Collected data
-----

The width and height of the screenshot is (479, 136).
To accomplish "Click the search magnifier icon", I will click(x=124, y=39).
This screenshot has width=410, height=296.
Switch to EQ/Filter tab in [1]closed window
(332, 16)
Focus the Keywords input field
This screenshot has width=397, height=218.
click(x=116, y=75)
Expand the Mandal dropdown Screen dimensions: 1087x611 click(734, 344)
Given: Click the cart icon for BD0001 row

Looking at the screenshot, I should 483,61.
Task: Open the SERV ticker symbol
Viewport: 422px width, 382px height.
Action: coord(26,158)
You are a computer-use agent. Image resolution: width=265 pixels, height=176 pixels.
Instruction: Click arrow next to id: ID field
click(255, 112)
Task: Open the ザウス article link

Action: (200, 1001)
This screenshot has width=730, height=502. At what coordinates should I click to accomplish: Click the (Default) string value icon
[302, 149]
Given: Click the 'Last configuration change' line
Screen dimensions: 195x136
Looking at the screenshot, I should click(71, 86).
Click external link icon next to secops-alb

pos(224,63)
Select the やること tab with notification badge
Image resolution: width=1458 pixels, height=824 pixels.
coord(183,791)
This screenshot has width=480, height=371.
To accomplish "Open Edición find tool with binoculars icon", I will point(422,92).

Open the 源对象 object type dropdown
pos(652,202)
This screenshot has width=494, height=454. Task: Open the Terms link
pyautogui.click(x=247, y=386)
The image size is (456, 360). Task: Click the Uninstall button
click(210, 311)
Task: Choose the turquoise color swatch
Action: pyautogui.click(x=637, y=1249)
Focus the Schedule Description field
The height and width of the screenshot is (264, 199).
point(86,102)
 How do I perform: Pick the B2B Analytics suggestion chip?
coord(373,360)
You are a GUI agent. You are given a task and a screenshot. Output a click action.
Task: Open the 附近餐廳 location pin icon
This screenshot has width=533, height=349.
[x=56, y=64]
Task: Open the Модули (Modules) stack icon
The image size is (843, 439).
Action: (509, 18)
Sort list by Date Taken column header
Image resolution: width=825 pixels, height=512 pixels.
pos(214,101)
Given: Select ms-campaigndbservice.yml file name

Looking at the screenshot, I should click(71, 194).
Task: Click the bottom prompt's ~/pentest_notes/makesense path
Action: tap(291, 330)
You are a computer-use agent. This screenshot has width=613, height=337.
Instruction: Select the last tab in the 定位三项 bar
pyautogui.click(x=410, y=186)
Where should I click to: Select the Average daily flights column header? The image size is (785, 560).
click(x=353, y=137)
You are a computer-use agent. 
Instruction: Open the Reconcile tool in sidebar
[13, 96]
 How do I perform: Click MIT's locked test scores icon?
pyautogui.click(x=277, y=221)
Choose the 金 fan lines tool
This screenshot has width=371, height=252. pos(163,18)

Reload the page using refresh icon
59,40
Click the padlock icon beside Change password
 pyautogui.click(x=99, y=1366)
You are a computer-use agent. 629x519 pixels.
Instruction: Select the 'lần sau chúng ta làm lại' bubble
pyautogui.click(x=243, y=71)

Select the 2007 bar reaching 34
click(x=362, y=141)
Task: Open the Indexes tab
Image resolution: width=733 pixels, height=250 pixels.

-----

ABOUT THIS EXERCISE
Of all the entries above, retype exactly the lines from the line with "You are a computer-use agent. This" to the line with "You are a computer-use agent. 629x519 pixels.", both included, and no others.

EXERCISE OUTPUT
You are a computer-use agent. This screenshot has width=613, height=337.
Instruction: Select the last tab in the 定位三项 bar
pyautogui.click(x=410, y=186)
Where should I click to: Select the Average daily flights column header? The image size is (785, 560).
click(x=353, y=137)
You are a computer-use agent. 
Instruction: Open the Reconcile tool in sidebar
[13, 96]
 How do I perform: Click MIT's locked test scores icon?
pyautogui.click(x=277, y=221)
Choose the 金 fan lines tool
This screenshot has width=371, height=252. pos(163,18)

Reload the page using refresh icon
59,40
Click the padlock icon beside Change password
 pyautogui.click(x=99, y=1366)
You are a computer-use agent. 629x519 pixels.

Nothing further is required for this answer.